• _ACTIVITY_: Every line of the data below is to be retyped exactly.

• _INPUT DATA_:
——

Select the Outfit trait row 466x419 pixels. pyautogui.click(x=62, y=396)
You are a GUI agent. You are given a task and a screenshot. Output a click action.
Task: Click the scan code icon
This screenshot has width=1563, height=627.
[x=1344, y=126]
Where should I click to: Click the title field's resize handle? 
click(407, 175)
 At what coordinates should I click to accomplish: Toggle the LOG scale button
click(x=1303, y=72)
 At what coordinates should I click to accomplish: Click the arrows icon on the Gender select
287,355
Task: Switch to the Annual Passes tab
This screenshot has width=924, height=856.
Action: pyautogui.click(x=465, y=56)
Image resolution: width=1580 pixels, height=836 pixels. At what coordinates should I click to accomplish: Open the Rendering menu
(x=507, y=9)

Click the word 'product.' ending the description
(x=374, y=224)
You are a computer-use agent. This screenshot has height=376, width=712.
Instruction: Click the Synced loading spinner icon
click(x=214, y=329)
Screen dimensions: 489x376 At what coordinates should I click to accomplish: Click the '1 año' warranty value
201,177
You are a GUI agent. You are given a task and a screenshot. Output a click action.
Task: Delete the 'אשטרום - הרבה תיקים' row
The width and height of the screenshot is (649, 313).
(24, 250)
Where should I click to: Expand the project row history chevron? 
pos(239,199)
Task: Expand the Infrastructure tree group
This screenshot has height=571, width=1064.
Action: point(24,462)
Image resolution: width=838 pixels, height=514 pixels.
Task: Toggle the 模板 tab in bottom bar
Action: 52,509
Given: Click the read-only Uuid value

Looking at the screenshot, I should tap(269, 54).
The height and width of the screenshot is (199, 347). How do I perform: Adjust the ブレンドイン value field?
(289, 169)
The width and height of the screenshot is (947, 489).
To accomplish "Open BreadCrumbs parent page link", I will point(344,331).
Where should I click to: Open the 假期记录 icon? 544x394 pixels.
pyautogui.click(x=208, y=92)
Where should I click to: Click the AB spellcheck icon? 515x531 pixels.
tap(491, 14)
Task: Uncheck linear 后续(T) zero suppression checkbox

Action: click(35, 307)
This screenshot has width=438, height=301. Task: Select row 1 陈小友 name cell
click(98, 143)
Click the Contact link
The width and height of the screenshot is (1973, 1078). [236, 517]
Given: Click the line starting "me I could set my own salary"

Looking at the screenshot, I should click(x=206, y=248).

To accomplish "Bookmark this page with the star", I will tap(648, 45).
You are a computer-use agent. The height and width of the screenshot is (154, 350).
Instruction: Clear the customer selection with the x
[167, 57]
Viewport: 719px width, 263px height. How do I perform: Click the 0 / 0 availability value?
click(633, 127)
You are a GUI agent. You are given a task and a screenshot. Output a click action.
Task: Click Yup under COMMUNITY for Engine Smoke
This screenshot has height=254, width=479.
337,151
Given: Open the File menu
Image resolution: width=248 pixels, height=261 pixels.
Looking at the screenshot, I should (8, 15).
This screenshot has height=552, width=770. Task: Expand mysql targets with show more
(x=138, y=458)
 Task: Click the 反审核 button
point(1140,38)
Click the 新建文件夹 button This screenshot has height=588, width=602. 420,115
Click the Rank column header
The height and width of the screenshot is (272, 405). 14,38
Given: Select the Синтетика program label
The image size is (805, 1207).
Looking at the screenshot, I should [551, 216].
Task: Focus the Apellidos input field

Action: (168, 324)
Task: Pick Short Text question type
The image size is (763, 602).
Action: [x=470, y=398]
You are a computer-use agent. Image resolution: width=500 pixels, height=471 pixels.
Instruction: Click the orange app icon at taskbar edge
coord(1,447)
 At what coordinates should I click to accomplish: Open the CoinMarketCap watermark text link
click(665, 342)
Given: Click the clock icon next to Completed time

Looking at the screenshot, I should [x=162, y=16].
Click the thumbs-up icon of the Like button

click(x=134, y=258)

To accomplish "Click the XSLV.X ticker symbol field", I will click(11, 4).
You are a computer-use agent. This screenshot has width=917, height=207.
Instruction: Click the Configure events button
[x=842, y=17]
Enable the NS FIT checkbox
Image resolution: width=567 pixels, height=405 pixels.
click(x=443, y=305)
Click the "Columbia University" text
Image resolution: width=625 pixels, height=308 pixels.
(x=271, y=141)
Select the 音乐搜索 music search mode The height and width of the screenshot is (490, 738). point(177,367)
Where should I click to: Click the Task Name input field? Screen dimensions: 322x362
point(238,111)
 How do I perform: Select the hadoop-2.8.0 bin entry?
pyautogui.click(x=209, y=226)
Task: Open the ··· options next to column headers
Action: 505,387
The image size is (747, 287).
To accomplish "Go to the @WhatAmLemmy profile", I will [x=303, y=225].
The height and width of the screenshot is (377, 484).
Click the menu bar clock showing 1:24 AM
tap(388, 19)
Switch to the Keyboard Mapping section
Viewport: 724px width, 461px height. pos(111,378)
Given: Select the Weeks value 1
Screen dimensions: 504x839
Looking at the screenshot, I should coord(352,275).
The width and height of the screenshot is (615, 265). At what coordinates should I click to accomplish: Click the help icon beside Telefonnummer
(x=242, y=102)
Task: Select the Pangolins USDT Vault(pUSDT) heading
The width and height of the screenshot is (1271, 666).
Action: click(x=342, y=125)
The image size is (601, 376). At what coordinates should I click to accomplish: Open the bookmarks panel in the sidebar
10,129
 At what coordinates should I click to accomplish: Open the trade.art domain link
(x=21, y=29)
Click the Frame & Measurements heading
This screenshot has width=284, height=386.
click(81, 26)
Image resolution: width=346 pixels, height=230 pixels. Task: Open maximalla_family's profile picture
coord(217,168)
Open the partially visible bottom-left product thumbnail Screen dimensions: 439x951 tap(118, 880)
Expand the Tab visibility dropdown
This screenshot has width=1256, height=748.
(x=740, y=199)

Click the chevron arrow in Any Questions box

——

• _SOLUTION FOR THIS TASK_:
Select the Outfit trait row 466x419 pixels. pyautogui.click(x=62, y=396)
You are a GUI agent. You are given a task and a screenshot. Output a click action.
Task: Click the scan code icon
This screenshot has width=1563, height=627.
[x=1344, y=126]
Where should I click to: Click the title field's resize handle? 
click(407, 175)
 At what coordinates should I click to accomplish: Toggle the LOG scale button
click(x=1303, y=72)
 At what coordinates should I click to accomplish: Click the arrows icon on the Gender select
287,355
Task: Switch to the Annual Passes tab
This screenshot has width=924, height=856.
Action: pyautogui.click(x=465, y=56)
Image resolution: width=1580 pixels, height=836 pixels. At what coordinates should I click to accomplish: Open the Rendering menu
(x=507, y=9)

Click the word 'product.' ending the description
(x=374, y=224)
You are a computer-use agent. This screenshot has height=376, width=712.
Instruction: Click the Synced loading spinner icon
click(x=214, y=329)
Screen dimensions: 489x376 At what coordinates should I click to accomplish: Click the '1 año' warranty value
201,177
You are a GUI agent. You are given a task and a screenshot. Output a click action.
Task: Delete the 'אשטרום - הרבה תיקים' row
The width and height of the screenshot is (649, 313).
(24, 250)
Where should I click to: Expand the project row history chevron? 
pos(239,199)
Task: Expand the Infrastructure tree group
This screenshot has height=571, width=1064.
Action: point(24,462)
Image resolution: width=838 pixels, height=514 pixels.
Task: Toggle the 模板 tab in bottom bar
Action: 52,509
Given: Click the read-only Uuid value

Looking at the screenshot, I should tap(269, 54).
The height and width of the screenshot is (199, 347). How do I perform: Adjust the ブレンドイン value field?
(289, 169)
The width and height of the screenshot is (947, 489).
To accomplish "Open BreadCrumbs parent page link", I will point(344,331).
Where should I click to: Open the 假期记录 icon? 544x394 pixels.
pyautogui.click(x=208, y=92)
Where should I click to: Click the AB spellcheck icon? 515x531 pixels.
tap(491, 14)
Task: Uncheck linear 后续(T) zero suppression checkbox

Action: click(35, 307)
This screenshot has width=438, height=301. Task: Select row 1 陈小友 name cell
click(98, 143)
Click the Contact link
The width and height of the screenshot is (1973, 1078). [236, 517]
Given: Click the line starting "me I could set my own salary"

Looking at the screenshot, I should click(x=206, y=248).

To accomplish "Bookmark this page with the star", I will tap(648, 45).
You are a computer-use agent. The height and width of the screenshot is (154, 350).
Instruction: Clear the customer selection with the x
[167, 57]
Viewport: 719px width, 263px height. How do I perform: Click the 0 / 0 availability value?
click(633, 127)
You are a GUI agent. You are given a task and a screenshot. Output a click action.
Task: Click Yup under COMMUNITY for Engine Smoke
This screenshot has height=254, width=479.
337,151
Given: Open the File menu
Image resolution: width=248 pixels, height=261 pixels.
Looking at the screenshot, I should (8, 15).
This screenshot has height=552, width=770. Task: Expand mysql targets with show more
(x=138, y=458)
 Task: Click the 反审核 button
point(1140,38)
Click the 新建文件夹 button This screenshot has height=588, width=602. 420,115
Click the Rank column header
The height and width of the screenshot is (272, 405). 14,38
Given: Select the Синтетика program label
The image size is (805, 1207).
Looking at the screenshot, I should [551, 216].
Task: Focus the Apellidos input field

Action: (168, 324)
Task: Pick Short Text question type
The image size is (763, 602).
Action: [x=470, y=398]
You are a computer-use agent. Image resolution: width=500 pixels, height=471 pixels.
Instruction: Click the orange app icon at taskbar edge
coord(1,447)
 At what coordinates should I click to accomplish: Open the CoinMarketCap watermark text link
click(665, 342)
Given: Click the clock icon next to Completed time

Looking at the screenshot, I should [x=162, y=16].
Click the thumbs-up icon of the Like button

click(x=134, y=258)

To accomplish "Click the XSLV.X ticker symbol field", I will click(11, 4).
You are a computer-use agent. This screenshot has width=917, height=207.
Instruction: Click the Configure events button
[x=842, y=17]
Enable the NS FIT checkbox
Image resolution: width=567 pixels, height=405 pixels.
click(x=443, y=305)
Click the "Columbia University" text
Image resolution: width=625 pixels, height=308 pixels.
(x=271, y=141)
Select the 音乐搜索 music search mode The height and width of the screenshot is (490, 738). point(177,367)
Where should I click to: Click the Task Name input field? Screen dimensions: 322x362
point(238,111)
 How do I perform: Select the hadoop-2.8.0 bin entry?
pyautogui.click(x=209, y=226)
Task: Open the ··· options next to column headers
Action: 505,387
The image size is (747, 287).
To accomplish "Go to the @WhatAmLemmy profile", I will [x=303, y=225].
The height and width of the screenshot is (377, 484).
Click the menu bar clock showing 1:24 AM
tap(388, 19)
Switch to the Keyboard Mapping section
Viewport: 724px width, 461px height. pos(111,378)
Given: Select the Weeks value 1
Screen dimensions: 504x839
Looking at the screenshot, I should coord(352,275).
The width and height of the screenshot is (615, 265). At what coordinates should I click to accomplish: Click the help icon beside Telefonnummer
(x=242, y=102)
Task: Select the Pangolins USDT Vault(pUSDT) heading
The width and height of the screenshot is (1271, 666).
Action: click(x=342, y=125)
The image size is (601, 376). At what coordinates should I click to accomplish: Open the bookmarks panel in the sidebar
10,129
 At what coordinates should I click to accomplish: Open the trade.art domain link
(x=21, y=29)
Click the Frame & Measurements heading
This screenshot has width=284, height=386.
click(81, 26)
Image resolution: width=346 pixels, height=230 pixels. Task: Open maximalla_family's profile picture
coord(217,168)
Open the partially visible bottom-left product thumbnail Screen dimensions: 439x951 tap(118, 880)
Expand the Tab visibility dropdown
This screenshot has width=1256, height=748.
(x=740, y=199)

Click the chevron arrow in Any Questions box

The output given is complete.